Poking at AttnRes with nanoGPT

Reproducing AttnRes and playing with value residuals and token routing.

Abhi Upadhyay·March 2026·GitHub

The Kimi team recently dropped the Attention Residuals paper. The core idea extends residual connections with an attention mechanism that attends across layers rather than tokens. This gives the model learned control over how it composes information across depth.

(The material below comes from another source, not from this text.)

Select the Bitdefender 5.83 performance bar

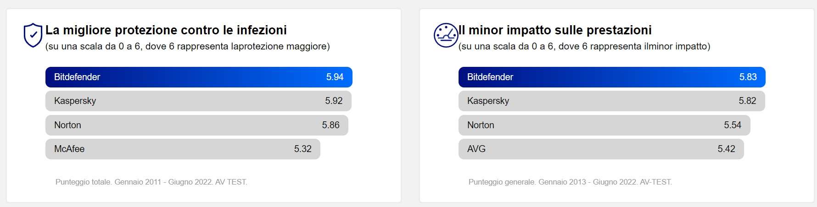coord(612,77)
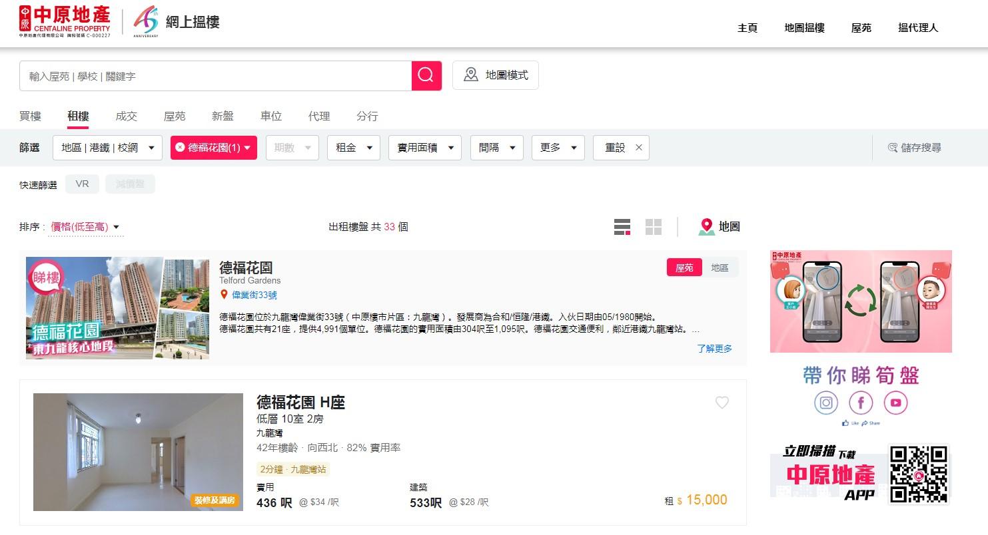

I wanted to play around with this on a budget, so I forked nanoGPT and added AttnRes. There's already been a lot of activity reproducing the results, so feel free to skip to the results I found compelling beyond the base repro:

Building up to AttnRes

Residual connections have evolved since their original introduction in the transformer paper:

  • The original transformer used PostNorm, which normalizes after the residual addition: hl=Norm(hl1+fl1(hl1))h_l = Norm(h_{l-1} + f_{l-1}(h_{l-1})). This keeps hidden state magnitudes bounded, but placing normalization directly on the residual path leads gradients to vanish at high depth (multiplying a non-identity Jacobian per layer). This is why the original transformer required LR warmup, allowing gradients to settle before taking larger steps.
  • PreNorm was an improvement over PostNorm, normalizing the input to each layer instead: hl=hl1+fl1(Norm(hl1))h_l = h_{l-1} + f_{l-1}(Norm(h_{l-1})). PreNorm made deep transformers dramatically easier to train and became the universal default. But with nothing constraining the residual stream magnitude (nothing constraints the layer output term!), hidden state magnitudes grow with depth + later layers learn to produce larger outputs so they can affect the residual stream. This progressively dilutes each early layer's relative contribution (denoted PreNorm dilution).
  • There have been attempts to learn a scalar per layer to address PreNorm dilution. Variations of hl=hl1+αlfl1(Norm(hl1))h_l = h_{l-1} + \alpha_l \cdot f_{l-1}(Norm(h_{l-1})) from papers like LayerScale, DeepNorm, and FixUp. These efforts haven't demonstrated compelling gains at modern LLM scales, so vanilla PreNorm remains the default.

Kimi's approach replaces the fixed residual accumulation with learned depth attention. Each layer gets a query vector wlw_l (low param cost; only dd parameters each) that computes softmax attention over all previous layer outputs:

hl:Rd=i=0l1αilvih_l : \mathbb{R}^d = \sum_{i=0}^{l-1} \alpha_{i \to l} \cdot v_i vi:Rd={h1if i=0fi(hi)if 1il1v_i : \mathbb{R}^d = \begin{cases} h_1 & \text{if } i = 0 \\ f_i(h_i) & \text{if } 1 \leq i \leq l-1 \\ \end{cases} αil:R=softmax([z0,z1,,zl1])[i]\alpha_{i \to l} : \mathbb{R} = \mathrm{softmax}([z_0, z_1, \ldots, z_{l-1}])[i] zi:R=wlRMSNorm(vi)wherewl:Rd  (learned)z_i : \mathbb{R} = w_l^\top \mathrm{RMSNorm}(v_i) \quad \text{where} \quad w_l : \mathbb{R}^d \space\space\text{(learned)}

I extracted the ziz_i vector out to make the types / dims of each term clearer. The softmax is applied to the vector of ziz_i values, so the αil\alpha_{i \to l} weights sum to 1. Each layer constructs its input hlh_l as a weighted average over all previous layer outputs.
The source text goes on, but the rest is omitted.